Work instructions: Please copy, exactly as written, the span from the first line below to the line that contains "Task: Click the group search magnifier icon", including both, and skip the pictures.

(Collected data entries)
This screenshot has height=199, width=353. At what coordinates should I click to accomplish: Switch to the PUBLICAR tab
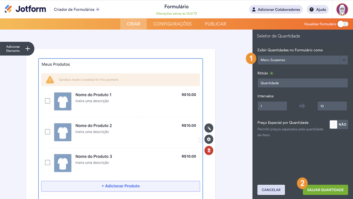[x=215, y=24]
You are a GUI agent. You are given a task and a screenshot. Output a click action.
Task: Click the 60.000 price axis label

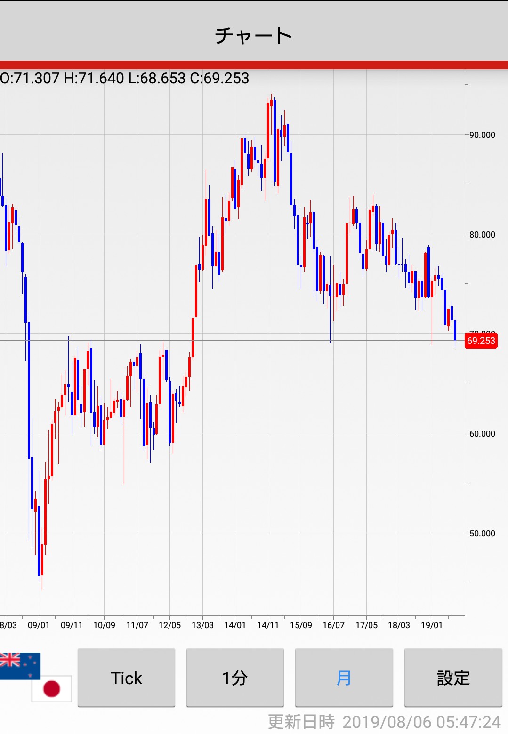coord(482,434)
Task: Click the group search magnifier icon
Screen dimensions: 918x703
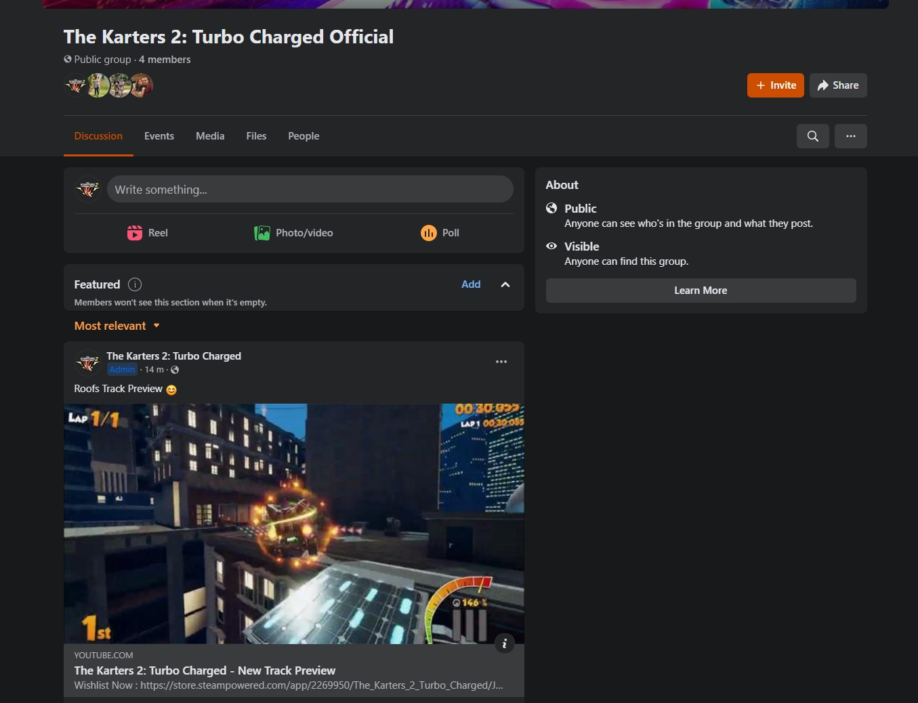Action: 812,136
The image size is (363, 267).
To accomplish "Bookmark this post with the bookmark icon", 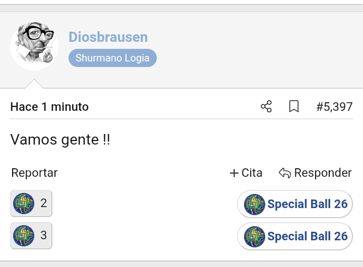I will click(x=294, y=106).
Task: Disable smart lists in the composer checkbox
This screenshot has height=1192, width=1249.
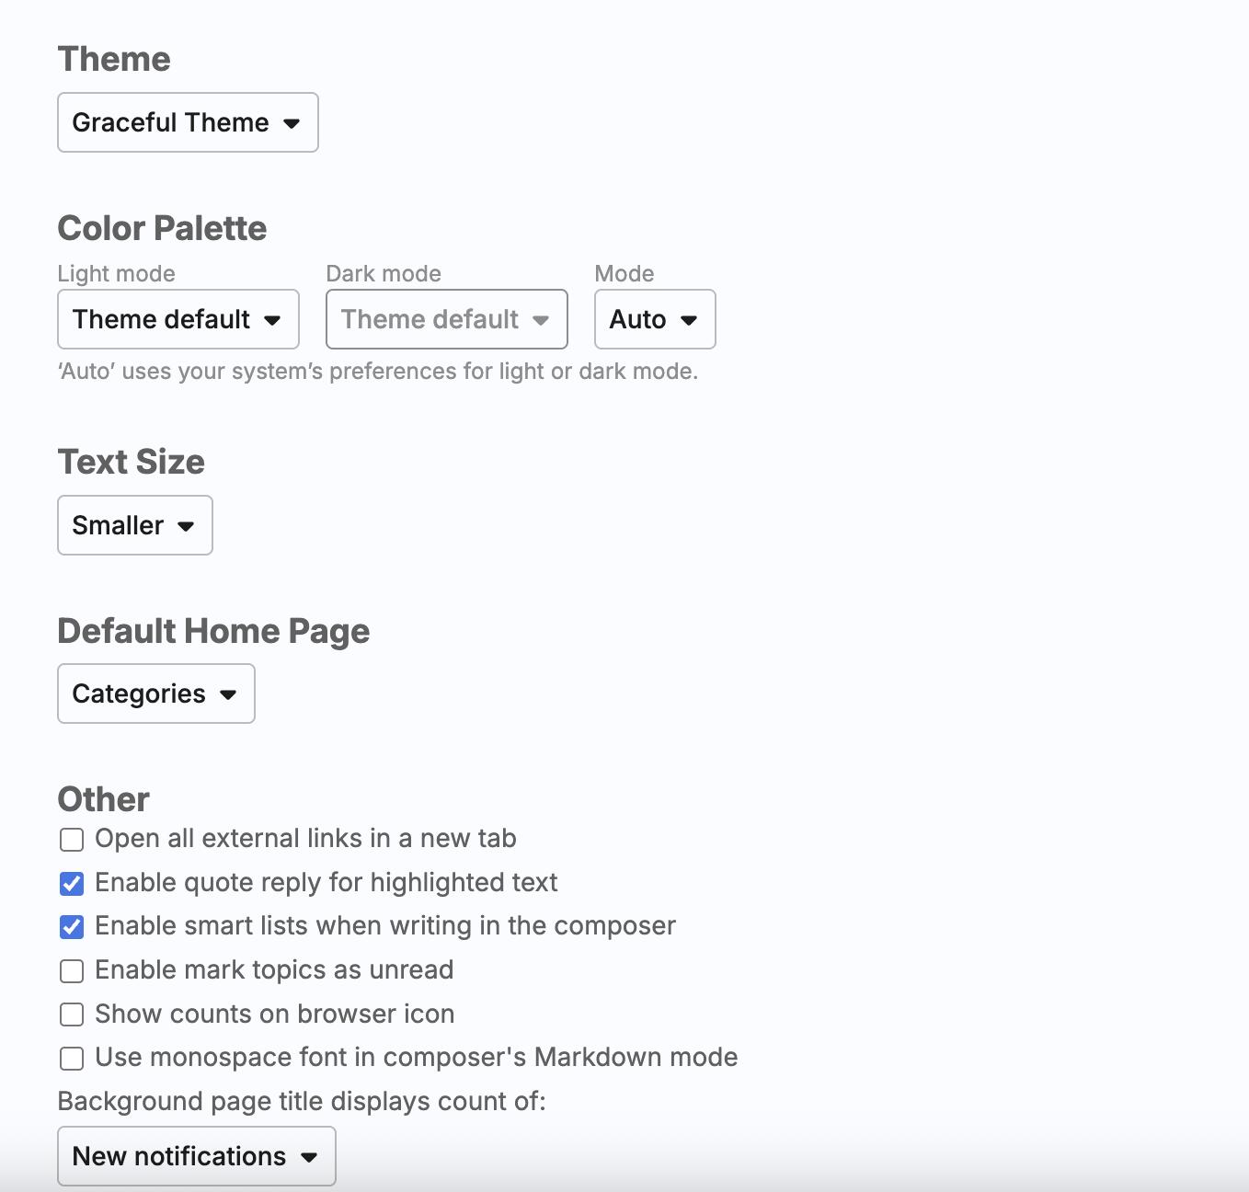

Written response:
This screenshot has height=199, width=353. At what coordinates should I click to accomplish: Switch to the PUBLICAR tab
[x=215, y=24]
You are a GUI agent. You are given a task and a screenshot. Output a click action.
Task: Click the 60.000 price axis label

coord(482,434)
Task: Click the group search magnifier icon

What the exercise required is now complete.